US patents could become harder to obtain if a Supreme Court ruling into a car accelerator dispute decides to overturn a 40-year approach to deciding patent viability.
The Court heard arguments in the case yesterday, with technology giants Microsoft and Cisco supporting a change to the current rules.
The case involves a patent on "gas pedals" for vehicles, and the Supreme Court is examining how lower courts arrive at a decision that an invention was obvious, and therefore not patentable. In the case, Teleflex and Technology Holding, holders of the electronic gas pedal patent, sued KSR International for infringement, but KSR argued that the courts should invalidate the invention for obviousness.
After oral arguments yesterday, some patent lawyers said they expected the Supreme Court to overturn a four-decade-old approach to deciding obviousness - often called the teaching-suggestion-motivation test. The US Court of Appeals for the Federal Circuit has used this test, saying that there must be some proven teaching, suggestion or motivation to lead a person of ordinary skill to combine "prior art" products into a new invention for that invention to be declared obvious.
Other patent lawyers think the Supreme Court will stick with the accepted wisdom. The court last acted on the obvious standard in a 1966 ruling. One IP lawyer, Paul Andre of Perkins Coie aruged: "If the Supreme Court wanted to do it, they'd have changed it by now."

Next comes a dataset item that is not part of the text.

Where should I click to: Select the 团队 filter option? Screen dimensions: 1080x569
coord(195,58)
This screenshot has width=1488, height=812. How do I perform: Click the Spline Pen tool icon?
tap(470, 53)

If the Supreme Court does throw out the motivation test, all current patents could be suspect, said Andre. It could mean fewer patent infringement cases brought by patent holders, because they would fear that courts would rule their patents invalid, he said. "The alleged infringer would have an easier time challenging a patent," he added.
During the session, Justices asked several questions about the obviousness standard, with Chief Justice John Roberts suggesting courts needed more flexibility to determine obviousness. The court will likely require the Federal Circuit to come up with a new standard, said Sharon Barner, an intellectual property lawyer with Foley and Lardner..
Cisco and Microsoft, joined by three other companies, filed a brief in the case saying the motivation standard makes it too hard to prove obviousness, leading to bad patents. The software giants said they had been sued for "allegedly infringing dozens of questionable patents".
The motivation test "establishes too lenient a standard for patentability, and it has had a stifling effect on true innovation because it encumbers ideas well beyond the limits imposed by Congress for patentable inventions," they argued in a brief.
But a group of patent lawyers filed a brief opposing a change in the law, saying a change in the obviousness standard could make it difficult to get a patent on any invention that combines old products. The current standard is established and well-thought, wrote lawyers for the American Intellectual Property Law Association.
Without the motivation test, there's no standard to determine obviousness, said Ronald Riley, president of the Professional Inventors Alliance, in an interview. "Things are often obvious in hindsight when they weren't that obvious."